§ Stated exercise
In the material below, reproduce verbatim the lines from the one containing "Open the shop" up to and including the one containing "coord(29,465)".

Source data:
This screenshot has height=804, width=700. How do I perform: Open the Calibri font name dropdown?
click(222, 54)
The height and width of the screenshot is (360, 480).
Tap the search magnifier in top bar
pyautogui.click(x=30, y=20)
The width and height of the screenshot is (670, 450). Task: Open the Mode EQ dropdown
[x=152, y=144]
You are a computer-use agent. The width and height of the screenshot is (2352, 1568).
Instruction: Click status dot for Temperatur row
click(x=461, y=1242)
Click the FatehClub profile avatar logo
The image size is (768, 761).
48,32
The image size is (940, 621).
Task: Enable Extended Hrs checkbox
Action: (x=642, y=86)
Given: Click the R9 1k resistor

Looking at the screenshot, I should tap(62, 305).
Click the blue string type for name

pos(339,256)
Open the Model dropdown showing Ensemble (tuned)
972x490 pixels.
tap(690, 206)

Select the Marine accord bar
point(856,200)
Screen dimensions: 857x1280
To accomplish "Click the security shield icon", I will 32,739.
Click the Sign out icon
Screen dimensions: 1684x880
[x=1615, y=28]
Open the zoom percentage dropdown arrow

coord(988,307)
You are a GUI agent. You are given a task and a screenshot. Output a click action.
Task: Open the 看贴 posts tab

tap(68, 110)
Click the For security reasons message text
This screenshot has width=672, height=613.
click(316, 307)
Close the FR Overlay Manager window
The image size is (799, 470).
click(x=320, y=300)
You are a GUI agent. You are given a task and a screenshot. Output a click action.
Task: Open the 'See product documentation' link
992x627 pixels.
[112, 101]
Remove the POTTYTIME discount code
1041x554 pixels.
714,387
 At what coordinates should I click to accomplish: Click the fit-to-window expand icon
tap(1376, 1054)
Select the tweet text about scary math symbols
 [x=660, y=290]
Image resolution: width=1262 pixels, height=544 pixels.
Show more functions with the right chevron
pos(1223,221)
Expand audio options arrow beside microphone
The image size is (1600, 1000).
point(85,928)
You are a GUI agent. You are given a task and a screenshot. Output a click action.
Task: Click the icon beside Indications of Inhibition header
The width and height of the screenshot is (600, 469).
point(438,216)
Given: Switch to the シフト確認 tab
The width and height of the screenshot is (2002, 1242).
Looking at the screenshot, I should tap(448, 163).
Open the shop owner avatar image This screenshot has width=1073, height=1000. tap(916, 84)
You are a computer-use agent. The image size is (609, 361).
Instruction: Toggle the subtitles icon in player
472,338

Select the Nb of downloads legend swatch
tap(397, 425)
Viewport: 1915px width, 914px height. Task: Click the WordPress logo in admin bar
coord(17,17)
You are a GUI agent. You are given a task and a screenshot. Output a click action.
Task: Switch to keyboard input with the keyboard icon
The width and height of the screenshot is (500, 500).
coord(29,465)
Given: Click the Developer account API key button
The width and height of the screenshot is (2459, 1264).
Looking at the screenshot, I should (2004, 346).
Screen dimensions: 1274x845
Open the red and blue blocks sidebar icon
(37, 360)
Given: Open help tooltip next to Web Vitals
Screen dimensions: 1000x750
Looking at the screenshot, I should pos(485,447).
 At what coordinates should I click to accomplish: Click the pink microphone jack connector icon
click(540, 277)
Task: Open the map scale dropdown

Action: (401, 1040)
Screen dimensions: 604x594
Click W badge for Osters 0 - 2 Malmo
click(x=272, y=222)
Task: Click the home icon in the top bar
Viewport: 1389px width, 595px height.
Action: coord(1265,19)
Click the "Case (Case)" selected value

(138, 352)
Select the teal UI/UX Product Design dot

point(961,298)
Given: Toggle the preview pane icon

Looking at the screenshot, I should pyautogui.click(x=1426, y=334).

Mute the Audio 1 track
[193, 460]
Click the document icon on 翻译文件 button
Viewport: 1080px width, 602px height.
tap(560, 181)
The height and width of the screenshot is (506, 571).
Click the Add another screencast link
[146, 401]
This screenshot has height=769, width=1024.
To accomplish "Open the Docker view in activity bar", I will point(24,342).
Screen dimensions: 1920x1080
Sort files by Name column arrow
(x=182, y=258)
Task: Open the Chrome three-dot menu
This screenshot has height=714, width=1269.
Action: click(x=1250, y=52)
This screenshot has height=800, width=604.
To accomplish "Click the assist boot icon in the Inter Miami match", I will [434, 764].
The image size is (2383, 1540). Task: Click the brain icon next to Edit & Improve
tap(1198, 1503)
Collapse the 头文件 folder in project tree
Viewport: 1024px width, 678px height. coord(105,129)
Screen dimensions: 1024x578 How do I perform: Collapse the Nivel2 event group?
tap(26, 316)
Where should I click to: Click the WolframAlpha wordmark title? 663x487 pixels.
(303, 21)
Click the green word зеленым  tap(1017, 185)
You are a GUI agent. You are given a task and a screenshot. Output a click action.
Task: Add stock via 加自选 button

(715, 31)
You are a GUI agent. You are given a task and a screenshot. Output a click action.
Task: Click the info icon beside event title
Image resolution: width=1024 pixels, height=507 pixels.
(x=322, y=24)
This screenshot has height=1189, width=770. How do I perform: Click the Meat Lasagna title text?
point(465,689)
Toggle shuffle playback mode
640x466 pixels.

§ The result
Open the shop owner avatar image This screenshot has width=1073, height=1000. tap(916, 84)
You are a computer-use agent. The image size is (609, 361).
Instruction: Toggle the subtitles icon in player
472,338

Select the Nb of downloads legend swatch
tap(397, 425)
Viewport: 1915px width, 914px height. Task: Click the WordPress logo in admin bar
coord(17,17)
You are a GUI agent. You are given a task and a screenshot. Output a click action.
Task: Switch to keyboard input with the keyboard icon
The width and height of the screenshot is (500, 500).
coord(29,465)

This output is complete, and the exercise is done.